E dire che la rete iniziale dell’immancabile Domenichelli in power play, sembrava potesse togliere i bianconeri da una certa empasse, ma il merito dei ginevrini è stato quello di non scomporsi, di andare avanti con il loro gioco – brutto e fastidioso finché si vuole, ma altrettanto efficace – e di continuare a rompere i tentativi di schemi dei padroni di casa. Se a essere decisivo per la vittoria contro il Berna era stato il power play luganese, stavolta quella micidiale arma si è rivoltata contro Mastro Metropolit e compagni, che dopo la rete del topscorer non sono riusciti a ripetersi in altre cinque occasioni.

Anzi, questa volta è stato il Ginevra ad approfittare delle situazioni con l’uomo in più per girare il match con le reti di Picard, subito dopo la rete luganese, e quella del giovane Kamerzin all’inizio del periodo centrale.

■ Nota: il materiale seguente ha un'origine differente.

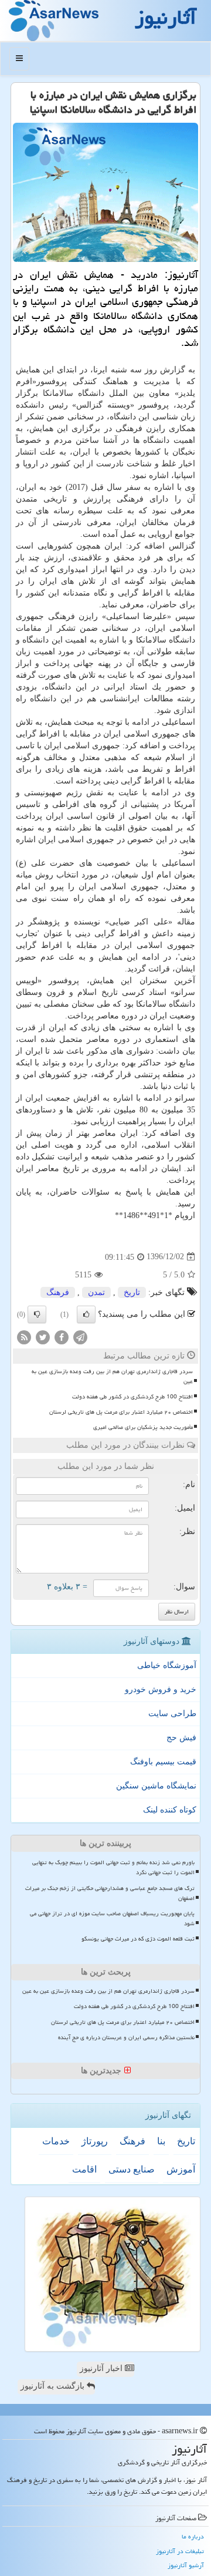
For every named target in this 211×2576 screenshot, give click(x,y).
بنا (161, 2141)
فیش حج (181, 1737)
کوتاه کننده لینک (169, 1809)
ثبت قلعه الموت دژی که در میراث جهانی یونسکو (138, 1939)
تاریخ (132, 1292)
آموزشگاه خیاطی (166, 1665)
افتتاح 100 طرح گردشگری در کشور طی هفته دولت (132, 1397)
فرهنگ (57, 1292)
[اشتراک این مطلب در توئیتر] (43, 1336)
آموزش (180, 2169)
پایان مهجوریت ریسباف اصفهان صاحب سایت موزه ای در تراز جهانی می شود (112, 1918)
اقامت (84, 2169)
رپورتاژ (94, 2141)
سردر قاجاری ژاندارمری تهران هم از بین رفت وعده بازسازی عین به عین (112, 1376)
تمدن (96, 1292)
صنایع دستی (131, 2169)
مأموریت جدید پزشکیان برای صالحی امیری (143, 1427)
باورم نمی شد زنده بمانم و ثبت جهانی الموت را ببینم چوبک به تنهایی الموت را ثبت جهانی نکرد (113, 1867)
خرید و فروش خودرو (160, 1689)
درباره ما (193, 2536)
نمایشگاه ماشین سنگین (156, 1785)
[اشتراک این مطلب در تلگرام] (80, 1336)
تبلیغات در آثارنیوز (180, 2551)
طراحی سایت (172, 1713)
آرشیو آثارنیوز (186, 2565)
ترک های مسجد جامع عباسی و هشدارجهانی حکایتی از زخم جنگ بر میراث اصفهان (110, 1893)
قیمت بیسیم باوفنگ (163, 1761)
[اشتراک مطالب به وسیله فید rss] (24, 1336)
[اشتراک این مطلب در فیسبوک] (61, 1336)
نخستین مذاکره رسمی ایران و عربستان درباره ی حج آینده (126, 2037)
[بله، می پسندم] (86, 1314)
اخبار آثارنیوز (102, 2368)
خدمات (56, 2141)
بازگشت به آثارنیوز (54, 2386)
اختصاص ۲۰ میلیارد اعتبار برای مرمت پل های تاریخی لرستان (121, 1412)
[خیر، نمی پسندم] (37, 1314)
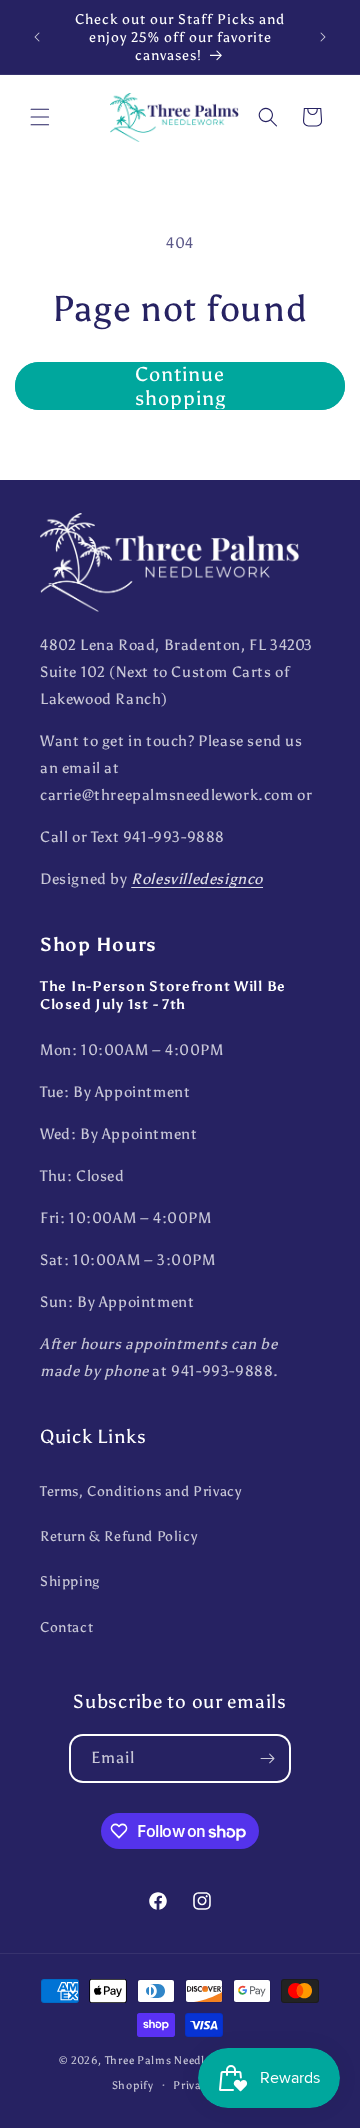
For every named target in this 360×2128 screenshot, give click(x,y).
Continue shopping (180, 386)
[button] (40, 117)
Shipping (70, 1581)
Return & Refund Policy (118, 1536)
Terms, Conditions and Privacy (140, 1491)
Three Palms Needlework (171, 2060)
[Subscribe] (267, 1758)
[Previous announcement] (37, 37)
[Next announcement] (323, 37)
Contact (66, 1627)
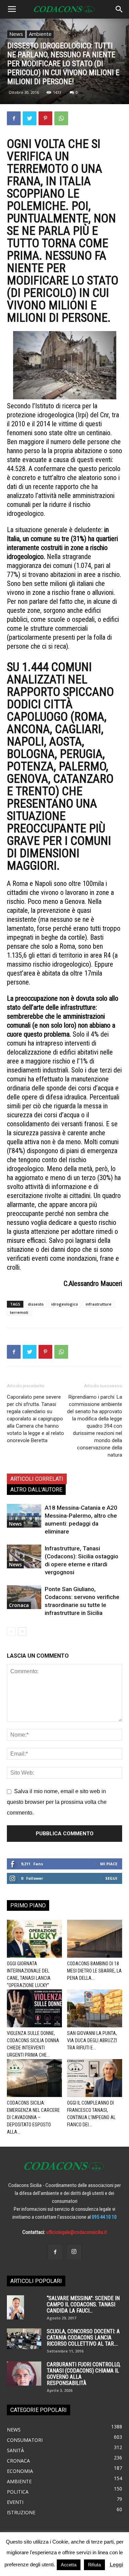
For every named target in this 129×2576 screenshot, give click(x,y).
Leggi (116, 2564)
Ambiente (40, 33)
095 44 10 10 (104, 2217)
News (16, 33)
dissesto (36, 1304)
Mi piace (108, 1863)
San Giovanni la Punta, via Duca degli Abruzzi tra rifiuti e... (92, 2040)
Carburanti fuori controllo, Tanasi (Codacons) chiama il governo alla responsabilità (83, 2373)
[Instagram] (74, 2252)
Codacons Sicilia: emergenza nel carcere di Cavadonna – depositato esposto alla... (33, 2117)
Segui (111, 1878)
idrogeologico (64, 1304)
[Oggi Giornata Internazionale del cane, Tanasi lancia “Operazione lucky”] (34, 1939)
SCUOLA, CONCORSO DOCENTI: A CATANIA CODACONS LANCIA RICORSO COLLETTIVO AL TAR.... (83, 2337)
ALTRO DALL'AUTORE (36, 1489)
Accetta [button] (68, 2564)
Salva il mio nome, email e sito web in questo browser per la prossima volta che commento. (57, 1802)
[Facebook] (55, 2252)
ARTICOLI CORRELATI (36, 1479)
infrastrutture (98, 1304)
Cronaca (19, 1605)
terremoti (19, 1312)
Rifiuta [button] (94, 2564)
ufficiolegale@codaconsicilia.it (76, 2232)
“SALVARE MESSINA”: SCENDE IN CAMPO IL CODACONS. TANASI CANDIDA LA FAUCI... (83, 2304)
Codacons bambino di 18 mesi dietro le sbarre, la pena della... (94, 1971)
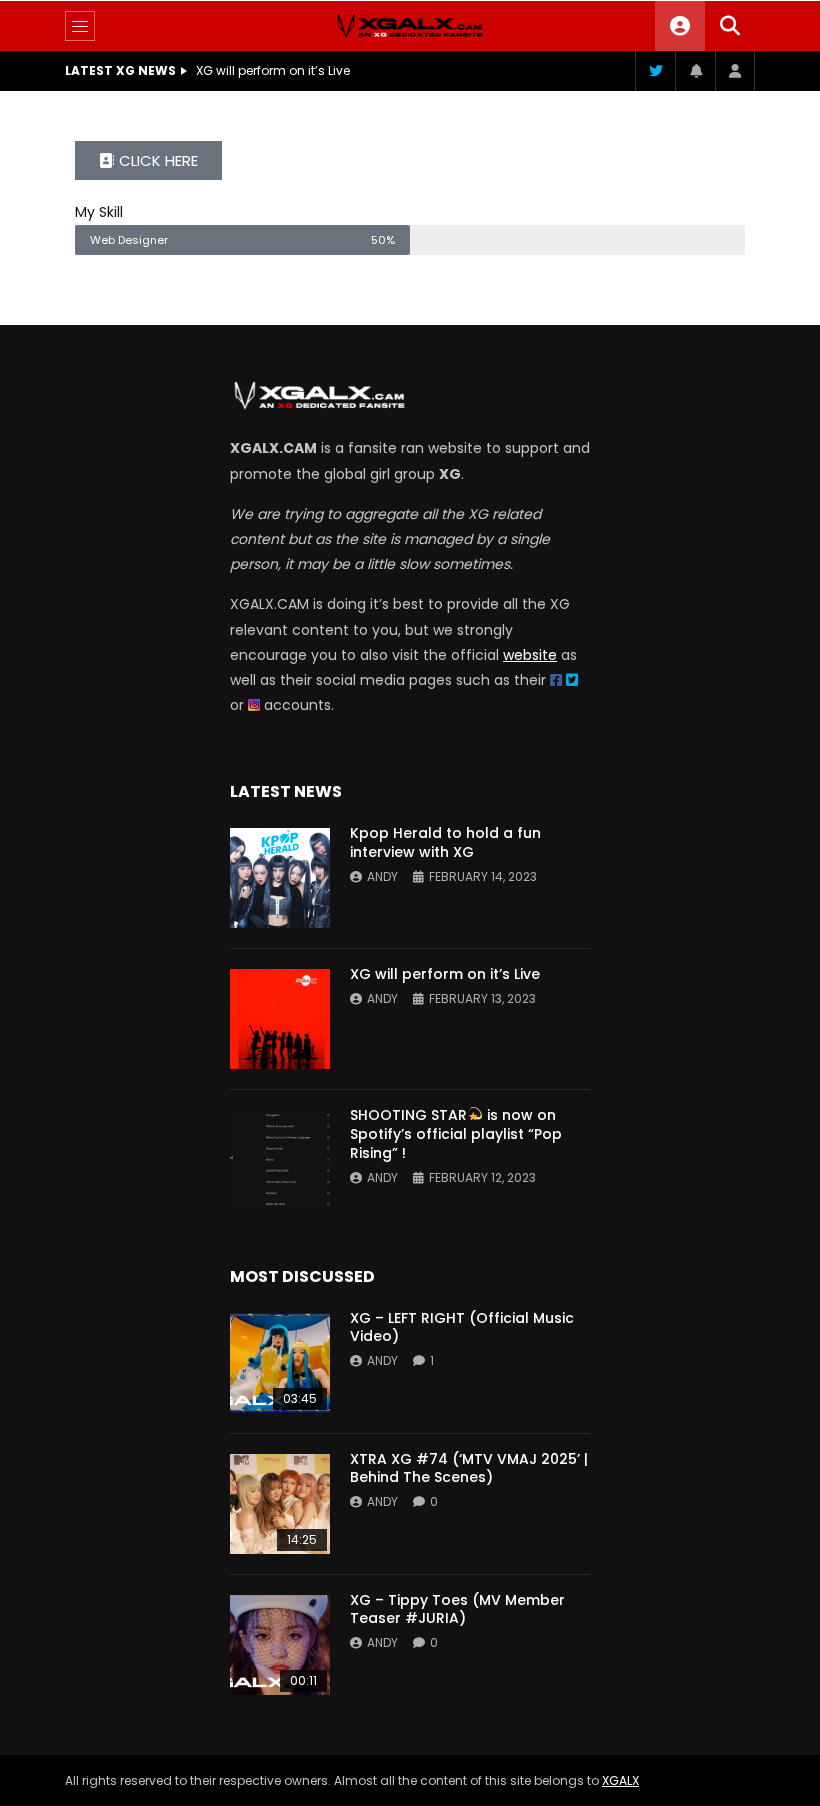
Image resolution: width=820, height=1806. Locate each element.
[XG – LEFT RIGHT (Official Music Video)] (280, 1363)
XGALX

Una parziale mazzata per il Lugano, visto che comunque era evidente la fatica e l’imprecisione dei bianconeri nel tentare di aumentare il ritmo del match, cosa che li avrebbe favoriti contro i colossi ospiti, ma tutti, uno dopo l’altro si scontravano con il muro eretto da Bezina e soci, e nelle poche occasioni che qualcuno riusciva a introdursi nello slot, ci ha pensato Stephan a far svanire le speranze dagli attaccanti di casa.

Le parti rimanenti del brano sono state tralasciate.